**TASK ITEM:** Return the following from the records below: each line, word for word, starting with the line that contains "клетка (12, 694)" and going on through the line that contains "Куртка Harkila Pro", with nothing outside that range.

Saved data entries:
====
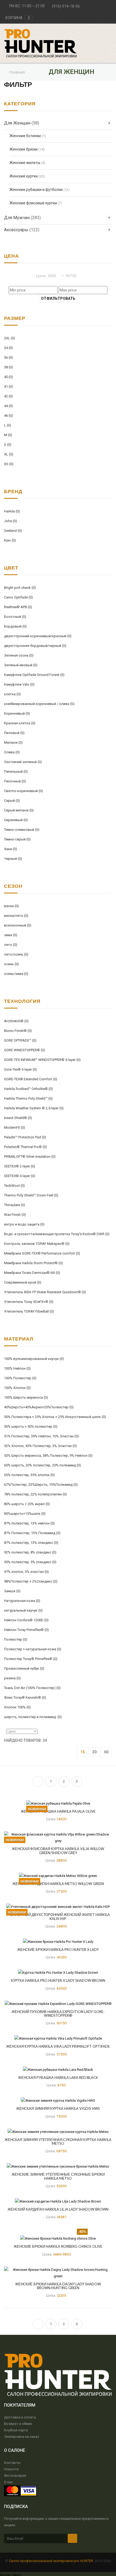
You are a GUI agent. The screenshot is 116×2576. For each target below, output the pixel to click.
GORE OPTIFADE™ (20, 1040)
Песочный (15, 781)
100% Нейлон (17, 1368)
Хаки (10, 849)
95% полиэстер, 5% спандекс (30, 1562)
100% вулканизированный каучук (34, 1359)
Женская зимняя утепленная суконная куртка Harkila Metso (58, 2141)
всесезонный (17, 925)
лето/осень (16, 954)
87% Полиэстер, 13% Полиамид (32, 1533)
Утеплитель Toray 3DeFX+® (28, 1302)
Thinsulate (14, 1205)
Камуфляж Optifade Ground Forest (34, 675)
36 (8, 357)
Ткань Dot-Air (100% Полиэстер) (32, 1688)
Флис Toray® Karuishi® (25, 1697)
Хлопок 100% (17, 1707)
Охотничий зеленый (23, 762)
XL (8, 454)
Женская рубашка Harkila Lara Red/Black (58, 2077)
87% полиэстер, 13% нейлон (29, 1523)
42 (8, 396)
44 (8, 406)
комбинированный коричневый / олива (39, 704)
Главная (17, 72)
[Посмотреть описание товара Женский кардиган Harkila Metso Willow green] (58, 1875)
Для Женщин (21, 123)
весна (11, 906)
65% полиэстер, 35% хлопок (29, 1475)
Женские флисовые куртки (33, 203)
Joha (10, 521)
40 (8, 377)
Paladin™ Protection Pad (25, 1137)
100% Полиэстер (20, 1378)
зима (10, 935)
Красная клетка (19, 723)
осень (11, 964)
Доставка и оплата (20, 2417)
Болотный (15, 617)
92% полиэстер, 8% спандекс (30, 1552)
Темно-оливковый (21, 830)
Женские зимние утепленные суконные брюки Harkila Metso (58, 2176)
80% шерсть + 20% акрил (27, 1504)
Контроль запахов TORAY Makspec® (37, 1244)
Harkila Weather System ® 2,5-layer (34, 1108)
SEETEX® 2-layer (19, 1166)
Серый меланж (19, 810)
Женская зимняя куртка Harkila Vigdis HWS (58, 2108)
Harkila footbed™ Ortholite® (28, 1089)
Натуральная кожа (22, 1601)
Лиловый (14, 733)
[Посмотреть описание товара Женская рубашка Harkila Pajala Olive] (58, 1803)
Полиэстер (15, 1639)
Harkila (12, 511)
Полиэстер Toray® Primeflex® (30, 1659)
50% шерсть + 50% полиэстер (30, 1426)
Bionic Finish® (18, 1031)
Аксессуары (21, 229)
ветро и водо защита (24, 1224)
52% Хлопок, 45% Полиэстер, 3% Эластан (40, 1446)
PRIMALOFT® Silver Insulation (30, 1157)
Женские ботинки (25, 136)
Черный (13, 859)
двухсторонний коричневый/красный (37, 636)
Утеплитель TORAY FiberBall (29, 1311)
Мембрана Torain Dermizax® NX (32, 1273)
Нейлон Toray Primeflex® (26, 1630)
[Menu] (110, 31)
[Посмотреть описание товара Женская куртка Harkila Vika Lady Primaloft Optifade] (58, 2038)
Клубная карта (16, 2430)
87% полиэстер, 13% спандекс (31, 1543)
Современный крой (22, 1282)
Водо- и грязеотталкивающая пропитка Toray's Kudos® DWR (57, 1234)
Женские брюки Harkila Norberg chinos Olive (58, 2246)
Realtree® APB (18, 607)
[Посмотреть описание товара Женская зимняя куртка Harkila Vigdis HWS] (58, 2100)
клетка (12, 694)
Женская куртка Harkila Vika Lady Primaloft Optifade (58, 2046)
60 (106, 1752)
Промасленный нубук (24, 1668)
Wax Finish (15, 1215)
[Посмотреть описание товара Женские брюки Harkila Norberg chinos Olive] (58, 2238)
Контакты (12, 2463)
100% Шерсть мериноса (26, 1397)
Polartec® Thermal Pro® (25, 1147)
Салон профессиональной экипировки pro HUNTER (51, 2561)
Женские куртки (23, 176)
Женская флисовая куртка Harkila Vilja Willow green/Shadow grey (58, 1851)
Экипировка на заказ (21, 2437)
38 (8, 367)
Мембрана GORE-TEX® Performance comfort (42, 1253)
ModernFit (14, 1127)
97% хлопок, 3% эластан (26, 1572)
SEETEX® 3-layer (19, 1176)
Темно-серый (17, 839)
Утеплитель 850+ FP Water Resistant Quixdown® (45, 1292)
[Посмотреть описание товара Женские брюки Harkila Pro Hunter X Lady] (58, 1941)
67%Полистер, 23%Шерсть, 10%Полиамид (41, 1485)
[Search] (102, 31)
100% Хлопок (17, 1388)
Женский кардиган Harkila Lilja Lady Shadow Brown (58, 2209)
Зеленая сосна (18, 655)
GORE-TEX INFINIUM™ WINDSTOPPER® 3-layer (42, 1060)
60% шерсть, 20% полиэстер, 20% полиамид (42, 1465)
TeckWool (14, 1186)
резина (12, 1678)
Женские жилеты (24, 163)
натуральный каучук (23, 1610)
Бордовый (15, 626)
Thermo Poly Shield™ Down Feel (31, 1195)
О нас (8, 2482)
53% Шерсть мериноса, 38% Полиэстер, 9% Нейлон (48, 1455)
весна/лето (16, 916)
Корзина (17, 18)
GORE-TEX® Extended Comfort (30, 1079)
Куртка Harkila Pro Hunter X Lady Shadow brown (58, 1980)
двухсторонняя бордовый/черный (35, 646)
====
**WRITTEN RESPONSE:**
клетка (12, 694)
Женская куртка Harkila Vika Lady Primaloft Optifade (58, 2046)
60 (106, 1752)
Промасленный нубук (24, 1668)
Wax Finish (15, 1215)
[Посмотреть описание товара Женские брюки Harkila Norberg chinos Olive] (58, 2238)
Контакты (12, 2463)
100% Шерсть мериноса (26, 1397)
Polartec® Thermal Pro® (25, 1147)
Салон профессиональной экипировки pro HUNTER (51, 2561)
Женские куртки (23, 176)
Женская флисовая куртка Harkila Vilja Willow green/Shadow grey (58, 1851)
Экипировка на заказ (21, 2437)
38 (8, 367)
Мембрана GORE-TEX® Performance comfort (42, 1253)
ModernFit (14, 1127)
97% хлопок, 3% эластан (26, 1572)
SEETEX® 3-layer (19, 1176)
Темно-серый (17, 839)
Утеплитель 850+ FP Water Resistant Quixdown® (45, 1292)
[Посмотреть описание товара Женские брюки Harkila Pro Hunter X Lady] (58, 1941)
67%Полистер, 23%Шерсть, 10%Полиамид (41, 1485)
[Search] (102, 31)
100% Хлопок (17, 1388)
Женский кардиган Harkila Lilja Lady Shadow Brown (58, 2209)
Зеленая сосна (18, 655)
GORE-TEX INFINIUM™ WINDSTOPPER® 3-layer (42, 1060)
60% шерсть, 20% полиэстер, 20% полиамид (42, 1465)
TeckWool (14, 1186)
резина (12, 1678)
Женские жилеты (24, 163)
натуральный каучук (23, 1610)
Бордовый (15, 626)
Thermo Poly Shield™ Down Feel (31, 1195)
О нас (8, 2482)
53% Шерсть мериноса, 38% Полиэстер, 9% Нейлон (48, 1455)
весна/лето (16, 916)
Корзина (17, 18)
GORE-TEX® Extended Comfort (30, 1079)
Куртка Harkila Pro Hunter X Lady Shadow brown (58, 1980)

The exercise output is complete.